**Il compito**
Rispondi a queste domande sul testo dedicato alla tropicalizzazione del clima.
(a) Quanto è costata all'agricoltura italiana la tendenza alla tropicalizzazione?
(b) Quale incarico ricopre Anacleto Malara?
(c) Chi ha incontrato la Consulta ortofrutticola di Coldiretti Emilia Romagna?

La tendenza alla tropicalizzazione che interessa tutto il territorio nazionale con eventi violenti, sfasamenti stagionali, precipitazioni brevi ed intense ed il rapido passaggio dal sole al maltempo, è costata all’agricoltura italiana oltre 14 miliardi di euro tra perdite della produzione e danni alle strutture e alle infrastrutture nelle campagne.

Per il Direttore di Coldiretti Rimini Anacleto Malara è evidente che “l’agricoltura è l’attività economica che più di tutte le altre vive quotidianamente le conseguenze dei cambiamenti climatici, ma è anche il settore più impegnato per contrastarli. Per questo – aggiunge – è indispensabile sostenere le aziende in questo momento di particolare crisi difendendo lavoro e reddito di un settore vitale per la nostra economia”.

La Consulta ortofrutticola di Coldiretti Emilia Romagna ha incontrato l’assessore regionale Mammi chiedendo il sostegno della Regione al fine di attivare un progetto strategico eccezionale per il rilancio del sistema frutticolo che rappresenta un punto fondamentale dell’Agroalimentare regionale e dell’economia emiliano-romagnola.

**Materiale fornito**
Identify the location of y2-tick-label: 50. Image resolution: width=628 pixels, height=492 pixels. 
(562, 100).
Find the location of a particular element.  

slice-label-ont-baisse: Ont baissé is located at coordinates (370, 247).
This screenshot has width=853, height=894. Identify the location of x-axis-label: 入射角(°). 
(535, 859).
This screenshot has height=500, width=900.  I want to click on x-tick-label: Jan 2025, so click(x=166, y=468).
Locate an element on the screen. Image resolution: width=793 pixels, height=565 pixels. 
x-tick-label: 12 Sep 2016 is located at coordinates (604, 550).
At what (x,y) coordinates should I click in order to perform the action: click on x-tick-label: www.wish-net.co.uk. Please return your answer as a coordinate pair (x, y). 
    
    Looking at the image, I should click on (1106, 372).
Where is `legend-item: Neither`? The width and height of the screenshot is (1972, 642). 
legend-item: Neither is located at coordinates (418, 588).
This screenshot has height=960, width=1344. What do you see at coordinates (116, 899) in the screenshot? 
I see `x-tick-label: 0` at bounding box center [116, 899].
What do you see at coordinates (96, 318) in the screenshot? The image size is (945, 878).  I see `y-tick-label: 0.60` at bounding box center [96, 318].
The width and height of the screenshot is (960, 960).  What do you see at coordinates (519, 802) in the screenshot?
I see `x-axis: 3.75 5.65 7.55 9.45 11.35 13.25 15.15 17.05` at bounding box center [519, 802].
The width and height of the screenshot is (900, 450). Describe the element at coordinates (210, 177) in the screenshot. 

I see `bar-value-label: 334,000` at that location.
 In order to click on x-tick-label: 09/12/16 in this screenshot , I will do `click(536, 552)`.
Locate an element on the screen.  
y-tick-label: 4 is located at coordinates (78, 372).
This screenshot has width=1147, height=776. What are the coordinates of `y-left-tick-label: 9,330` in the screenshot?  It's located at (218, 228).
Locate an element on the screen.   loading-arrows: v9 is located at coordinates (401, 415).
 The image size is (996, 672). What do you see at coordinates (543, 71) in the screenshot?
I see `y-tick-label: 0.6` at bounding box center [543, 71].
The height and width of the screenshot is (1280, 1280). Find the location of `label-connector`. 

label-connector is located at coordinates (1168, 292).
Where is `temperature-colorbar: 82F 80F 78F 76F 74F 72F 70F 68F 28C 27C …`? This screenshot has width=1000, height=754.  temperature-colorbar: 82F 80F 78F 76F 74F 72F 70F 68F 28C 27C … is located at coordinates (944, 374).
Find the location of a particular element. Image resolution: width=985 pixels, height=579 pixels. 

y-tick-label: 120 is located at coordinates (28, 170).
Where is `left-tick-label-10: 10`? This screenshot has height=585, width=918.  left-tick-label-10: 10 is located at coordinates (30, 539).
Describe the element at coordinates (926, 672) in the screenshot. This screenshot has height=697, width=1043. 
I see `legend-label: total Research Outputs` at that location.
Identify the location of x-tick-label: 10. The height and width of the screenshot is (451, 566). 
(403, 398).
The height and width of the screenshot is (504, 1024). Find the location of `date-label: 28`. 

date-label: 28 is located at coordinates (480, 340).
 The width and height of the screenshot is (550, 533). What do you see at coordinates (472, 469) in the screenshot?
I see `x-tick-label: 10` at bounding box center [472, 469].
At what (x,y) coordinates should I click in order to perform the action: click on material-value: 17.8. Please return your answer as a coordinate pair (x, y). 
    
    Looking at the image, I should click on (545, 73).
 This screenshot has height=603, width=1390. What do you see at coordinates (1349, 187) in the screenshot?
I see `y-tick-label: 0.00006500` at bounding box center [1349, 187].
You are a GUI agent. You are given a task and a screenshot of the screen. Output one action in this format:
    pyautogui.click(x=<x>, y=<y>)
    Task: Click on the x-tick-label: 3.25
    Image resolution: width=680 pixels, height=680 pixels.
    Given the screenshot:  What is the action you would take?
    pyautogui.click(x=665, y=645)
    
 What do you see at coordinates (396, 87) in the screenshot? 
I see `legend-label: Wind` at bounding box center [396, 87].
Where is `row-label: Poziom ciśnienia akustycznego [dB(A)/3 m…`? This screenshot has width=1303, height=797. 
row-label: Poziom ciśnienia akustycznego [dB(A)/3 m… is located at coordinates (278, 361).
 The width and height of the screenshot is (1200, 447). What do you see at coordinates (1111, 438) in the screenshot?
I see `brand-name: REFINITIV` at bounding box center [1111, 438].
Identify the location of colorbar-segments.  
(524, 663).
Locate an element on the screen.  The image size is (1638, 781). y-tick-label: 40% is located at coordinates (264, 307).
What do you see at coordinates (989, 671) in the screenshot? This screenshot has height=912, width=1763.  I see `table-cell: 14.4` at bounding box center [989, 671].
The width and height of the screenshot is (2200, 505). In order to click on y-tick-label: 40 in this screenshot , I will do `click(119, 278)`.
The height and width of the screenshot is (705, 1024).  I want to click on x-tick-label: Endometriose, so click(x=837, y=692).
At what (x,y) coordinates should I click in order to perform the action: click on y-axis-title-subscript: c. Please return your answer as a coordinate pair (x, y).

**Risultato**
(a) Oltre 14 miliardi di euro tra perdite della produzione e danni alle strutture e alle infrastrutture nelle campagne.
(b) È il Direttore di Coldiretti Rimini.
(c) L'assessore regionale Mammi.